Big Dada is a British independent record label imprint distributed by Ninja Tune. It was started by reputed hip hop journalist Will Ashon in 1997. It is best known for marketing of prominent British hip hop artist Roots Manuva, poet and playwright Kae Tempest, grime pioneer Wiley, rapper and designer DELS and Mercury Prize winners Speech Debelle and Young Fathers.

History
Big Dada's first release was Alpha Prhyme's 12-inch single Misanthropic, a collaboration between Luke Vibert and Juice Aleem in 1997. Over the following years, the label has released over one hundred and fifty records and garnered considerable critical acclaim, being described by Observer Music Monthly as "the very best underground hip hop label."

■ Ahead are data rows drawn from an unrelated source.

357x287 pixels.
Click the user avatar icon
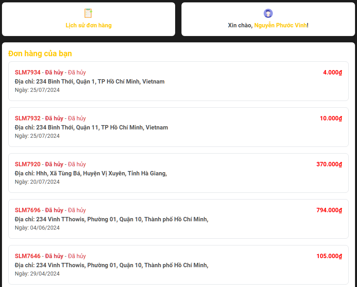(x=268, y=13)
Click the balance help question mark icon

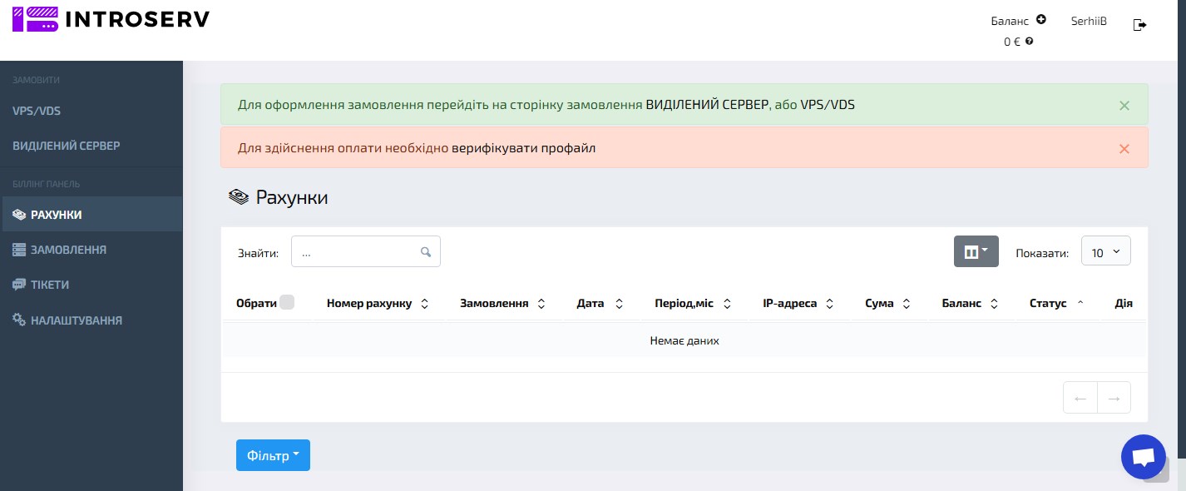point(1030,41)
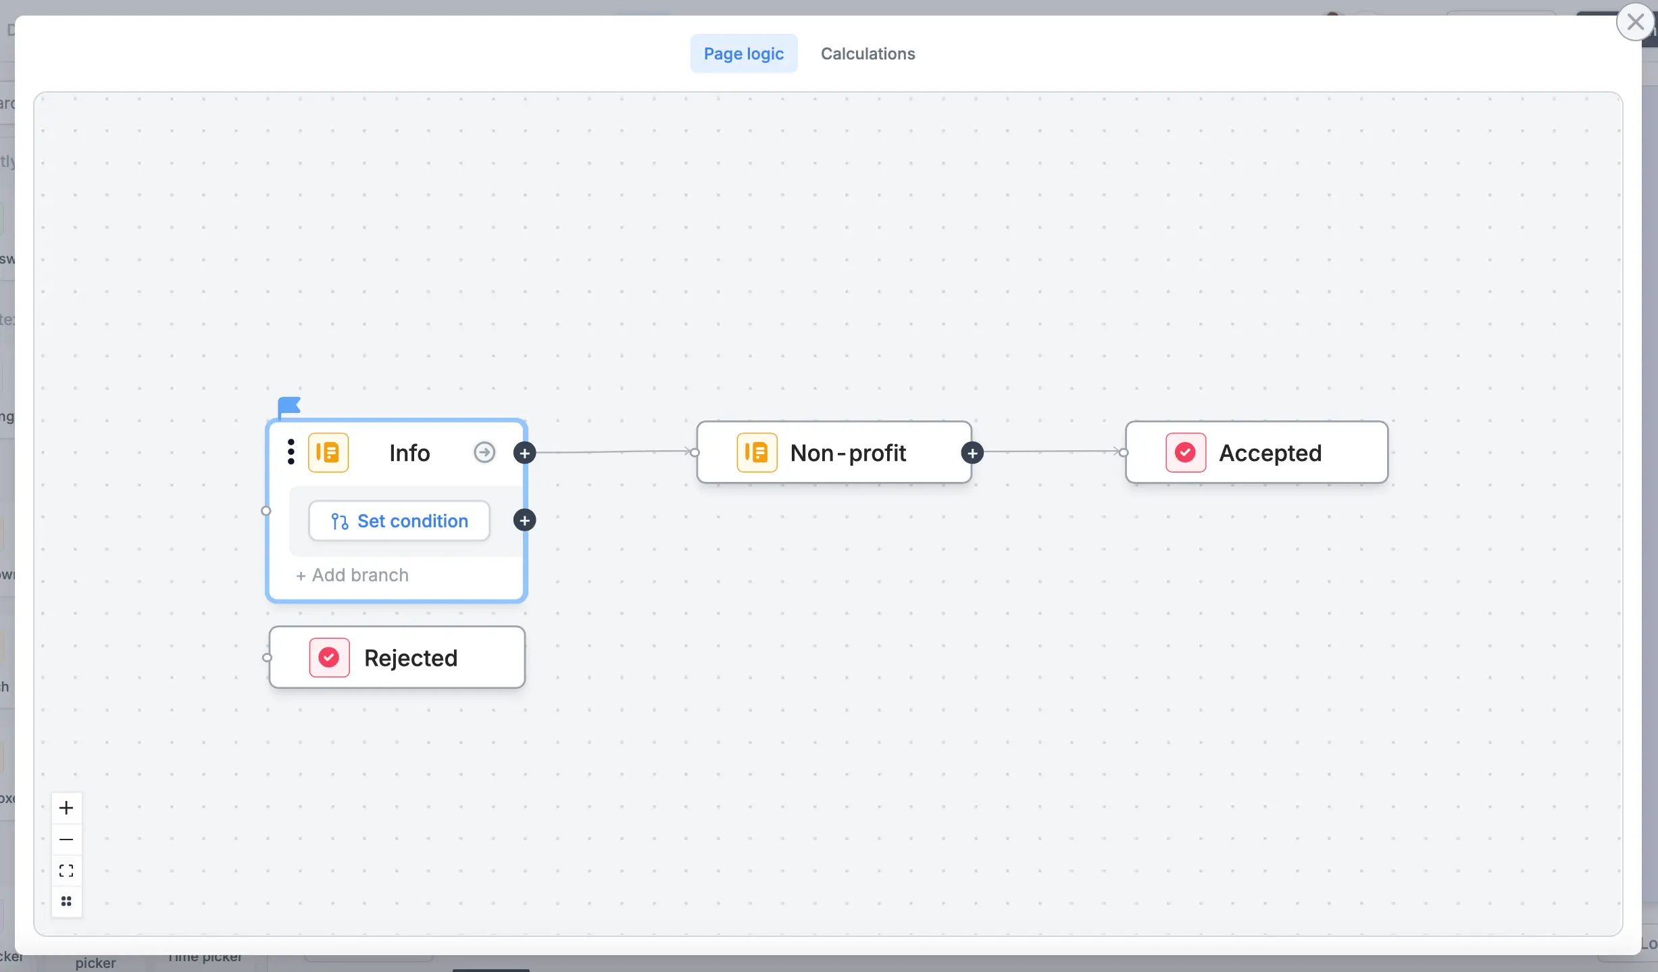Open the three-dot menu on the Info node

[x=291, y=452]
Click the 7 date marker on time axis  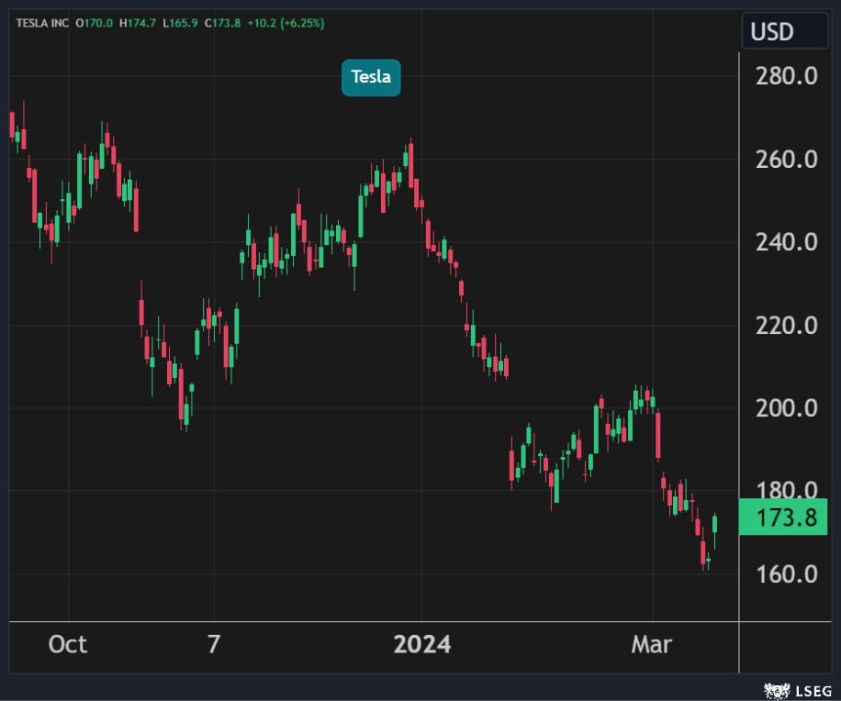click(214, 645)
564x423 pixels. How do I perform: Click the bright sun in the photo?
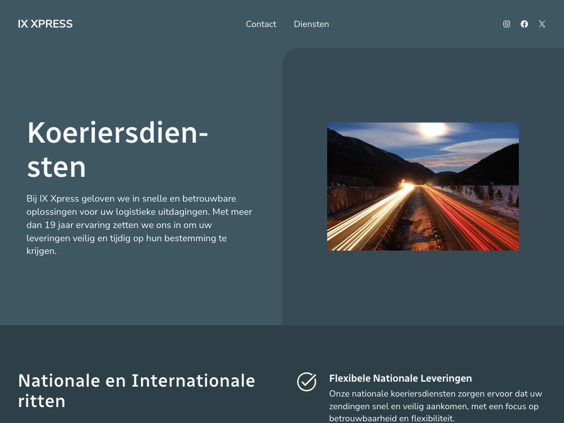coord(433,130)
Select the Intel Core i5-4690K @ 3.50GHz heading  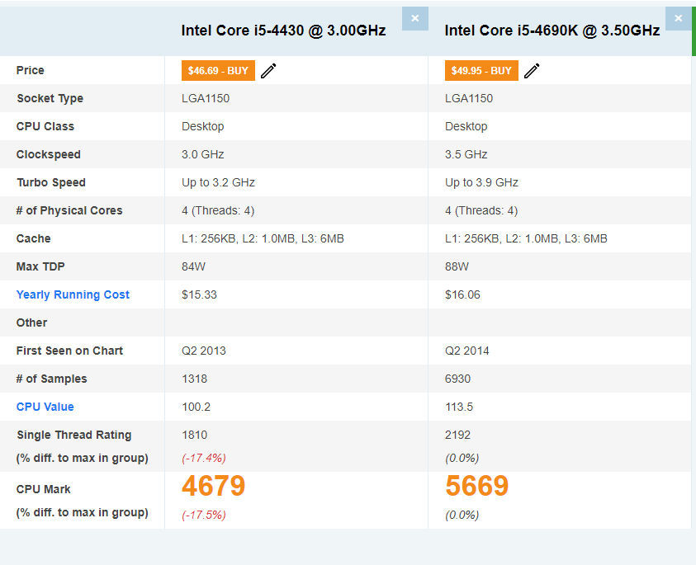[x=552, y=31]
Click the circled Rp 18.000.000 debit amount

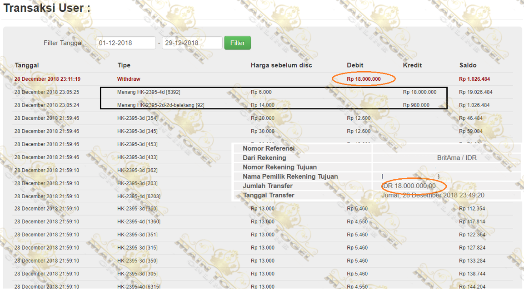click(x=364, y=79)
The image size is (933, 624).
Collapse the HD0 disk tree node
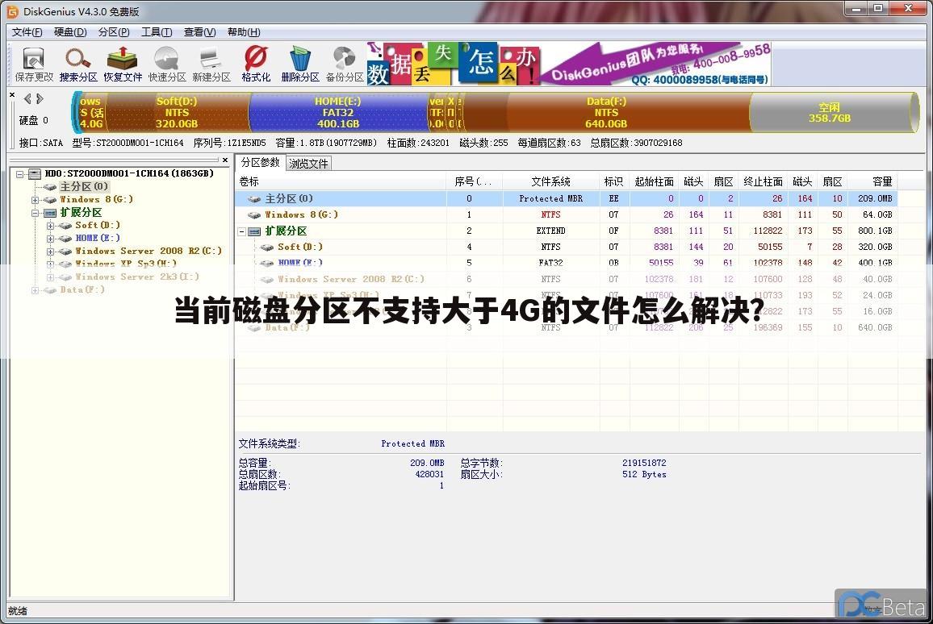pos(20,173)
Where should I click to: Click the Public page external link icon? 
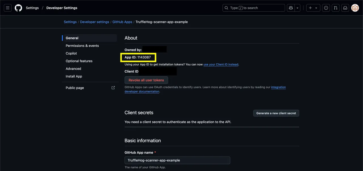point(113,88)
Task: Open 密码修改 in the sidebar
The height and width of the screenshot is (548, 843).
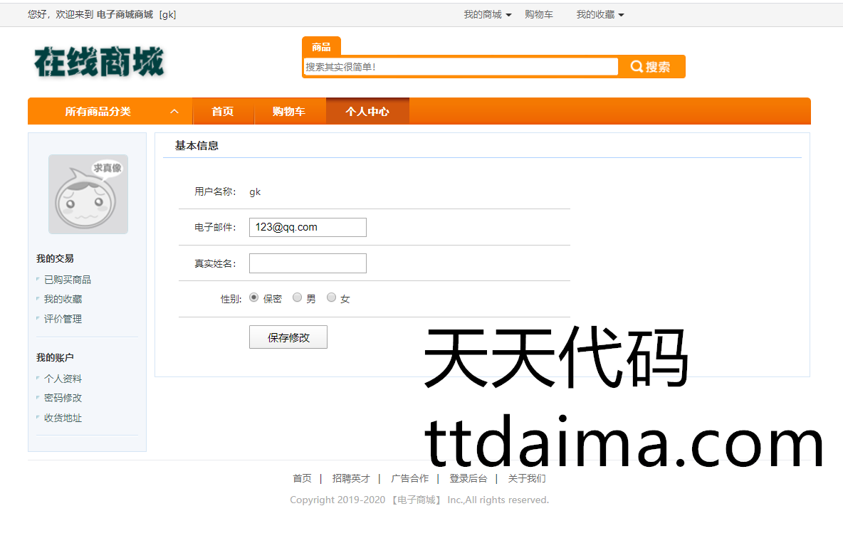Action: click(x=63, y=398)
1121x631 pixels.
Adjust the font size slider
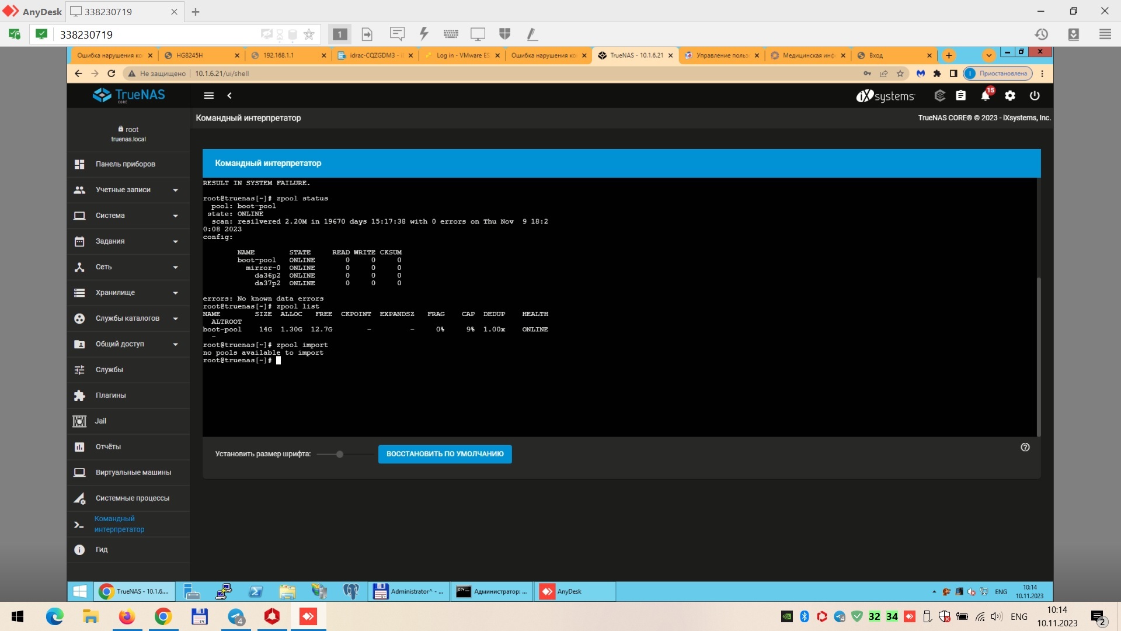pos(340,454)
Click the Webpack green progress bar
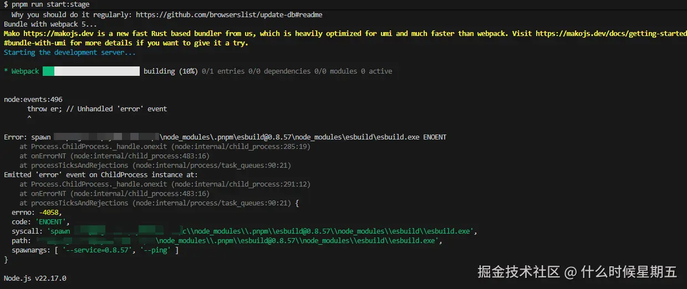This screenshot has height=289, width=687. (x=49, y=71)
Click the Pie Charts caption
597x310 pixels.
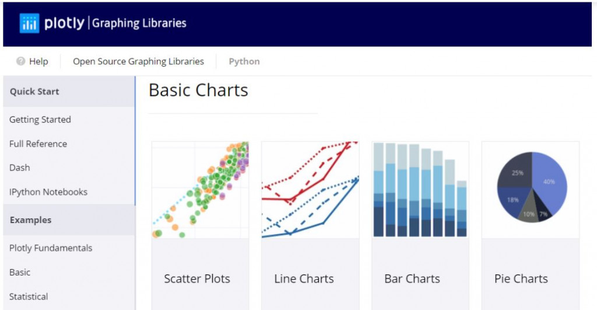(x=521, y=279)
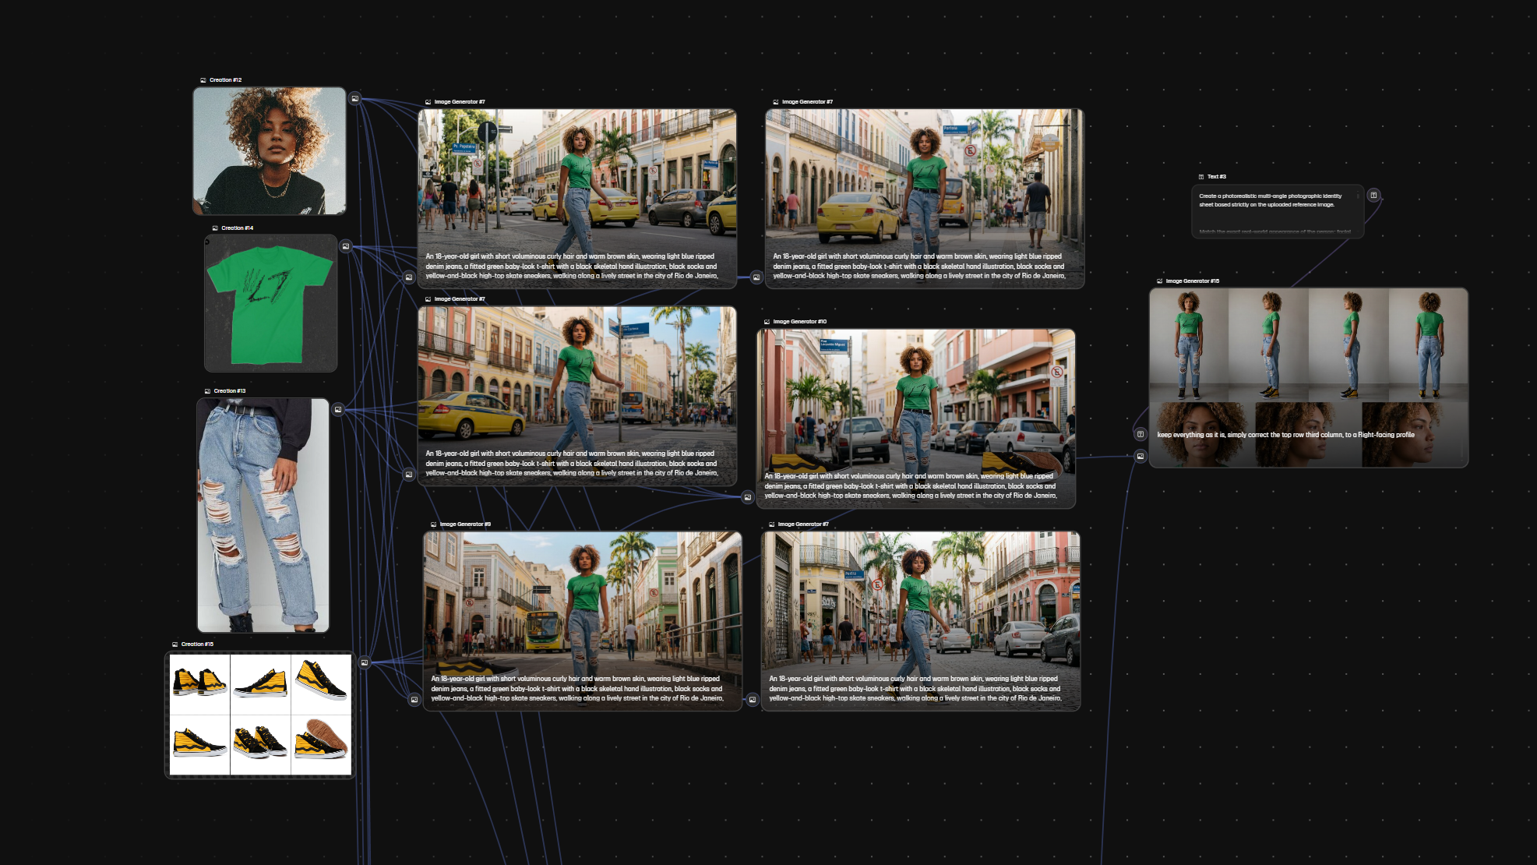
Task: Click the image input port of Image Generator #10
Action: [x=748, y=497]
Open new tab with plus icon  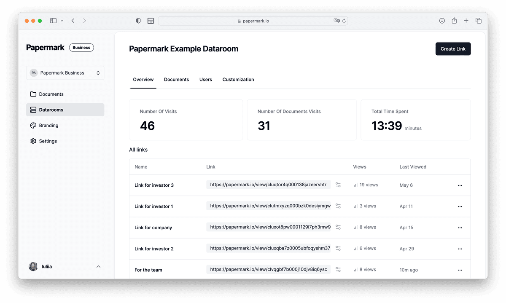(466, 21)
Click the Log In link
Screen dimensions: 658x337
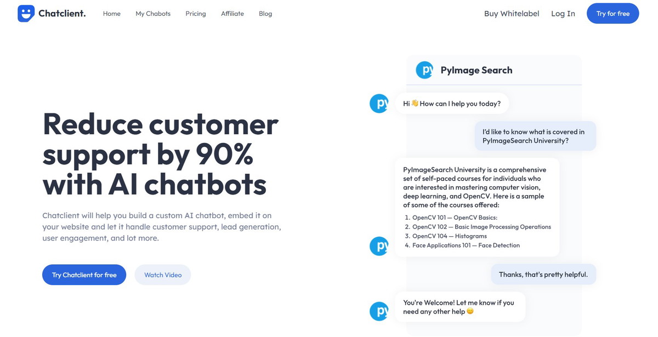point(563,14)
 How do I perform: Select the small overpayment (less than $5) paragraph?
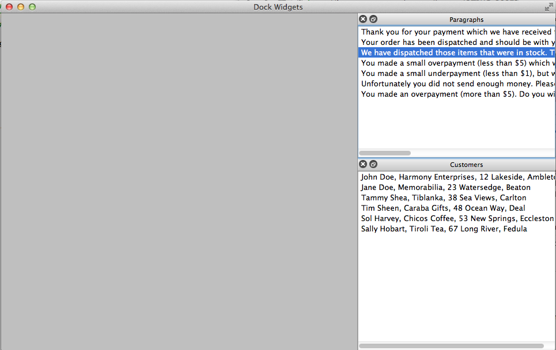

In 2007, Big Dada released the compilation Well Deep to celebrate their tenth anniversary. NME said the label was "not only a platform for the British urban underground but also attracts some of the most progressive wordsmiths and beat-scientists in the whole world... Big Dada are still pushing things forward." As the quote suggests, Big Dada is not exclusively a label for British acts. Their roster has also featured contributions from American hip hop artists including Bigg Jus, Busdriver, Mike Ladd and French hip hop group TTC. They also released debut albums by both Diplo and Spank Rock, as well as the comeback album from grime legend Wiley, who was so pleased with the record deal they offered that he recorded "50/50" in tribute.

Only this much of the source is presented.